The problem: Going down the data below, set down exactly the line with "Instruction: Open the Register page" and each line after it through the line with "Click the Polygon"; no other lines.

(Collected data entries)

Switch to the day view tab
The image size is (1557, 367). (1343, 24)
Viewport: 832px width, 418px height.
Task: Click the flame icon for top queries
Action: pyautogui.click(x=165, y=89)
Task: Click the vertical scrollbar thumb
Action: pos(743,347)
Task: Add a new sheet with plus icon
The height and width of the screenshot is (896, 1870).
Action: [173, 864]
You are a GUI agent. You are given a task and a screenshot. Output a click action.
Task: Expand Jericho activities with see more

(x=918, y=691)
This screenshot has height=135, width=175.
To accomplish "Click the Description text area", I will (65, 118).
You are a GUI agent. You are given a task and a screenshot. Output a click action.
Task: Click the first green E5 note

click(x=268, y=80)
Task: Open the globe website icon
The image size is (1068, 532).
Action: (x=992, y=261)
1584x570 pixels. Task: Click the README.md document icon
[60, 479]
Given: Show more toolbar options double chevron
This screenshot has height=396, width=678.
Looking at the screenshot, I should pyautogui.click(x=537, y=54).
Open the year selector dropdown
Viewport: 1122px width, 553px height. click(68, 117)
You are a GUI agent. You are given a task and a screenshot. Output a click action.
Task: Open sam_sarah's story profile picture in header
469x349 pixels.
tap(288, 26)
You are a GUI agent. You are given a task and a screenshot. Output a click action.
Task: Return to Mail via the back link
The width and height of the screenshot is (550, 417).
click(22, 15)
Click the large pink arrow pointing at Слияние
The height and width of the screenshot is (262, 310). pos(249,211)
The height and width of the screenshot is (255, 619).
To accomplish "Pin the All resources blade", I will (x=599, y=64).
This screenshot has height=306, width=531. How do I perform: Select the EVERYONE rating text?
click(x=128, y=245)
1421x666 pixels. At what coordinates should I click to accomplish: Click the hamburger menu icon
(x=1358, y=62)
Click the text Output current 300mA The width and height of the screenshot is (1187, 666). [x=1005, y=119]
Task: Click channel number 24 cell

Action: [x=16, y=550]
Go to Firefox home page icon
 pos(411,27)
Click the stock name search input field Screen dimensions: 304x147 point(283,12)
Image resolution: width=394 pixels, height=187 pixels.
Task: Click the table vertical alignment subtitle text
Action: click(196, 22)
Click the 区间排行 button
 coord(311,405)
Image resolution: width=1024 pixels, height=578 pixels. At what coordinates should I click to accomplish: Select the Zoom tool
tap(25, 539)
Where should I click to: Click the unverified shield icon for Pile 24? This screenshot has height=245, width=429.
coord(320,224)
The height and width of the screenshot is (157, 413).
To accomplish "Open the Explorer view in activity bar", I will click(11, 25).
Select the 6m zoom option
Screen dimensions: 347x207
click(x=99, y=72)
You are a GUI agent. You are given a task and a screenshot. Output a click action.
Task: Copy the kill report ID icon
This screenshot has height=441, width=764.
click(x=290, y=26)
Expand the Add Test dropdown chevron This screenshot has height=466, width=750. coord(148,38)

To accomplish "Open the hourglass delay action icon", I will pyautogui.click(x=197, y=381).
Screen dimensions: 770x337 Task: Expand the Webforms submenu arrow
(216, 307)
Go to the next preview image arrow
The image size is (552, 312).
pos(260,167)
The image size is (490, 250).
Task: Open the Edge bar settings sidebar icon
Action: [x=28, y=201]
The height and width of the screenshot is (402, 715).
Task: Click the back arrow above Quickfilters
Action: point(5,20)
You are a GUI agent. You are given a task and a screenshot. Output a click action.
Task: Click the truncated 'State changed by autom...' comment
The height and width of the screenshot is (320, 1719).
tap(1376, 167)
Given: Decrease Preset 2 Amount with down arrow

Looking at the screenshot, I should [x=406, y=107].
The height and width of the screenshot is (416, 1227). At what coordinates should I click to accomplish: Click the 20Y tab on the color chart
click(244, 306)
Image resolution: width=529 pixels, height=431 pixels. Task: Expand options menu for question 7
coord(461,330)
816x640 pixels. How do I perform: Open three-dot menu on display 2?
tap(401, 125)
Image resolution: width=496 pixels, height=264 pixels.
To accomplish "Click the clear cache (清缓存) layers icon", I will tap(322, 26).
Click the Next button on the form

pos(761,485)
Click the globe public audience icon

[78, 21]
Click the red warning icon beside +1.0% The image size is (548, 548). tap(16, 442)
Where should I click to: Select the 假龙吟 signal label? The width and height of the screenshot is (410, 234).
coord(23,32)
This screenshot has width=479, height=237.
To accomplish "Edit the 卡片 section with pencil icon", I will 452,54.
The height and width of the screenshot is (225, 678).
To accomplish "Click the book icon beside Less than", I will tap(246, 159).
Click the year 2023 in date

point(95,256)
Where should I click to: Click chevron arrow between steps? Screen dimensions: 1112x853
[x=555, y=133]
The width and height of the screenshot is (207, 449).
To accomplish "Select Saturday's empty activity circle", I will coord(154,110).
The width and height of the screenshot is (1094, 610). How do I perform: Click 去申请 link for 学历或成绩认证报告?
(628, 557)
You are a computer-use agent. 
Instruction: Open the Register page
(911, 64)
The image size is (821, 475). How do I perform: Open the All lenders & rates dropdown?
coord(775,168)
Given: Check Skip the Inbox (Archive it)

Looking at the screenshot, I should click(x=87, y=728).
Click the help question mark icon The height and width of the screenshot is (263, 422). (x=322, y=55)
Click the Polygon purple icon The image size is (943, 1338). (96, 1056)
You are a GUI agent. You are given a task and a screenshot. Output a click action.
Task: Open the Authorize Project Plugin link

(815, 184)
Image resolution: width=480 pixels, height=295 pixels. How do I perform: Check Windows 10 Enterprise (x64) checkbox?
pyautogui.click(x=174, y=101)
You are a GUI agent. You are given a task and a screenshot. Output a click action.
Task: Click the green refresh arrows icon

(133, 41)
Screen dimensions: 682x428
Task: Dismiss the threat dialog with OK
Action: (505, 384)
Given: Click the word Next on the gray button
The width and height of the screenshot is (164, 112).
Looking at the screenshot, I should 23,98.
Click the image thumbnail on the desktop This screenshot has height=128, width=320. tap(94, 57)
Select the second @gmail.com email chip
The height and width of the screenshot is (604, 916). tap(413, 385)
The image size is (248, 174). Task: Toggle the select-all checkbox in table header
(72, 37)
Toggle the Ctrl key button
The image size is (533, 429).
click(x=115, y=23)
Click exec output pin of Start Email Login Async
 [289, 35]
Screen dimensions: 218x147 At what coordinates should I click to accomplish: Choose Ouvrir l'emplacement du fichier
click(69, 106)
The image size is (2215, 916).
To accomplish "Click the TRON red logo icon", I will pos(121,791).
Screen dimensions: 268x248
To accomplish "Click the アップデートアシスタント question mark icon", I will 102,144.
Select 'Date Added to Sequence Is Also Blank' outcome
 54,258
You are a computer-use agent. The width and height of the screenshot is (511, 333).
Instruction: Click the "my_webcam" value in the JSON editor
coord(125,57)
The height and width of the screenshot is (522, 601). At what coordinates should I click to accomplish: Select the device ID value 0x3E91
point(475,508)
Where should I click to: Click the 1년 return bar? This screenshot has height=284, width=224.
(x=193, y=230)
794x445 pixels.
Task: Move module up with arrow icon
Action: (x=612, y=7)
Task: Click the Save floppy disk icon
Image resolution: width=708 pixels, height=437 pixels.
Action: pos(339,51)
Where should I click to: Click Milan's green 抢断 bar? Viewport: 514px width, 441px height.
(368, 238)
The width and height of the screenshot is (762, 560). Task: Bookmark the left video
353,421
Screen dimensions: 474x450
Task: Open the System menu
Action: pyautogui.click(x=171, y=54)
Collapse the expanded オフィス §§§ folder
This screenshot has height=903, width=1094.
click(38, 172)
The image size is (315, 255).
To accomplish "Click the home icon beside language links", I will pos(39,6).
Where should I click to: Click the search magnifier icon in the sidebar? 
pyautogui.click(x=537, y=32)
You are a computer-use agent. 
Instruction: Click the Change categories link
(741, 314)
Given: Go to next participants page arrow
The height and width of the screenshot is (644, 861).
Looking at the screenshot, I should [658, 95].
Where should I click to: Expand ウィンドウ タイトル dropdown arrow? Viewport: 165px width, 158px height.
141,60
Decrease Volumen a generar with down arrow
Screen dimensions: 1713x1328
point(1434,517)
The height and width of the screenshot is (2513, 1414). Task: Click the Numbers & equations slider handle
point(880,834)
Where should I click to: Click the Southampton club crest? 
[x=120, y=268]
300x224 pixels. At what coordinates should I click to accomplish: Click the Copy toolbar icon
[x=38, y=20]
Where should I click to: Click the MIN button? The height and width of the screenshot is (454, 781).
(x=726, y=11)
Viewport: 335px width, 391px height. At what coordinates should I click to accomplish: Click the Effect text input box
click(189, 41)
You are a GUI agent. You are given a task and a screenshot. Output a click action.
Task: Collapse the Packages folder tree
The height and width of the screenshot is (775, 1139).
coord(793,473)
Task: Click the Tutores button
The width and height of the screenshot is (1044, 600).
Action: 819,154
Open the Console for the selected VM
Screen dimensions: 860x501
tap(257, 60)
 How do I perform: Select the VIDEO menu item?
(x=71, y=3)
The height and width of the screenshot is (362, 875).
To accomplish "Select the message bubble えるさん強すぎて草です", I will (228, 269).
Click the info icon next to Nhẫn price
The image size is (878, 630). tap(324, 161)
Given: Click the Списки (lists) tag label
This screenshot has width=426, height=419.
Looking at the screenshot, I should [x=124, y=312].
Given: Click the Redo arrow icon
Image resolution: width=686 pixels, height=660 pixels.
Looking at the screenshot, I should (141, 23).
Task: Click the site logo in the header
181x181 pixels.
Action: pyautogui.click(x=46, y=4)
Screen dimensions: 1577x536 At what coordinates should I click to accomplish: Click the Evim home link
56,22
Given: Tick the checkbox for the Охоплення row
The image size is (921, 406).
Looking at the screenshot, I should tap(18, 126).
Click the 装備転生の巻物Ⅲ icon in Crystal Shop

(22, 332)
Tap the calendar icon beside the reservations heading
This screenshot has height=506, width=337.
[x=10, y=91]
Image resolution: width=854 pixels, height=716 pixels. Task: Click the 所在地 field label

Finished task:
Instruction: Open the Register page
(911, 64)
The image size is (821, 475). How do I perform: Open the All lenders & rates dropdown?
coord(775,168)
Given: Check Skip the Inbox (Archive it)

Looking at the screenshot, I should click(x=87, y=728).
Click the help question mark icon The height and width of the screenshot is (263, 422). (x=322, y=55)
Click the Polygon purple icon The image size is (943, 1338). (96, 1056)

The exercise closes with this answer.